EXERCISE PROMPT
Omitting all pictures, copy word for word the lines from the line containing "This screenshot has width=361, height=388." through the final line of the entries.

MATERIAL PROVIDED

*** Begin section ***

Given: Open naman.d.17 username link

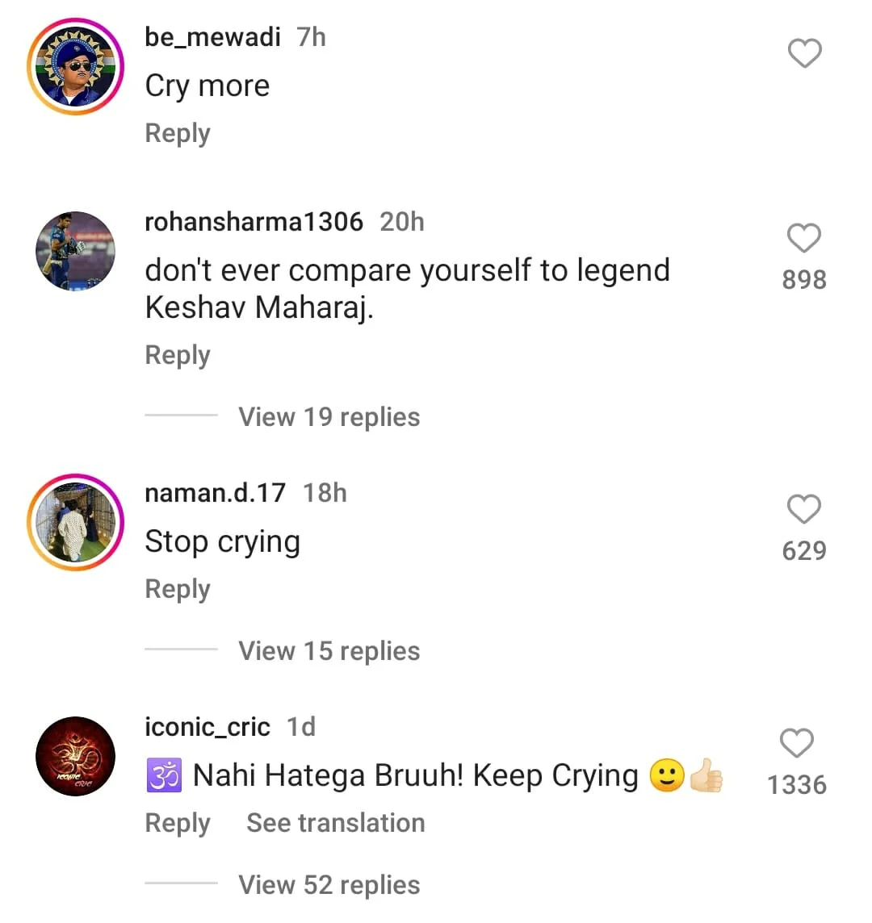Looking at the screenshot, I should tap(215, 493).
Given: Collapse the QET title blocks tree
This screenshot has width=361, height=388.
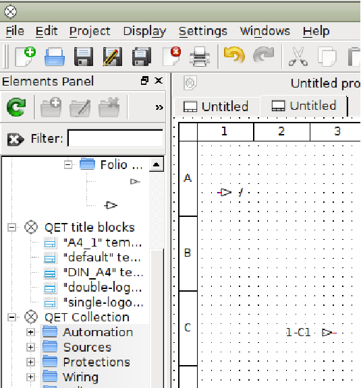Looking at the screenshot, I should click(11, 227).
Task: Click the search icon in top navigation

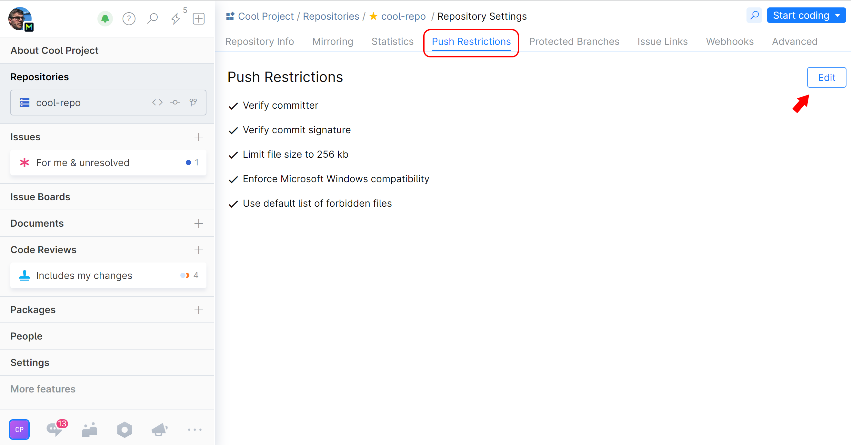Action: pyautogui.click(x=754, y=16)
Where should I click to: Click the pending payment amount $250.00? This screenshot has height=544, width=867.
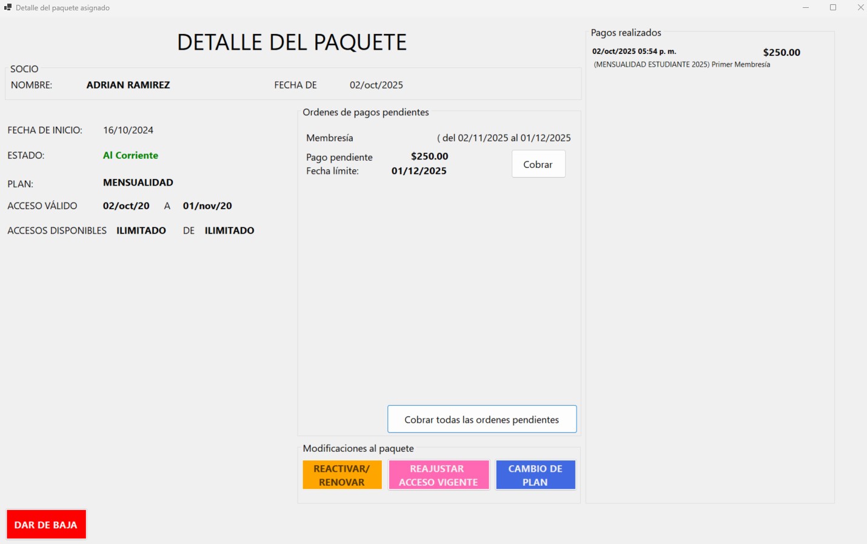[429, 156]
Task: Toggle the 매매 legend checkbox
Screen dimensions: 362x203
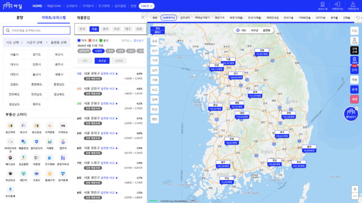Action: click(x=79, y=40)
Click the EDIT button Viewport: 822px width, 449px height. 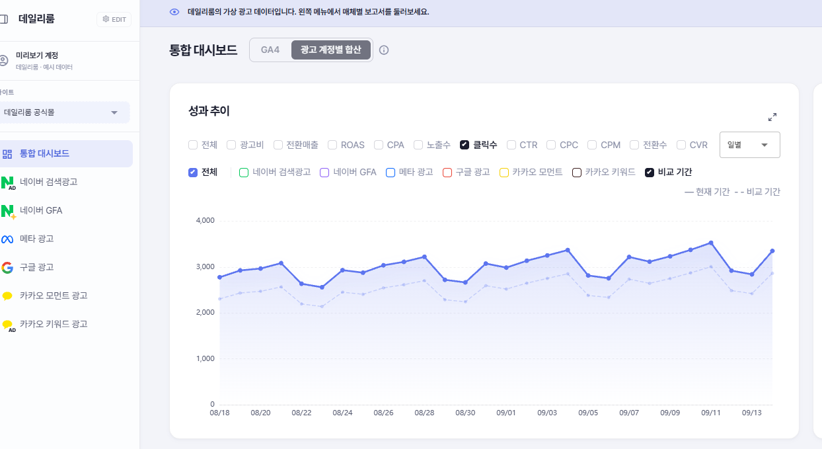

*** End section ***

EXERCISE RESPONSE
This screenshot has width=361, height=388.
Looking at the screenshot, I should click(11, 227).
Task: Click the search icon in top navigation

Action: pyautogui.click(x=754, y=16)
Where should I click to: Click the pending payment amount $250.00? This screenshot has height=544, width=867.
[429, 156]
Task: Toggle the 매매 legend checkbox
Screen dimensions: 362x203
Action: click(x=79, y=40)
Click the EDIT button Viewport: 822px width, 449px height. 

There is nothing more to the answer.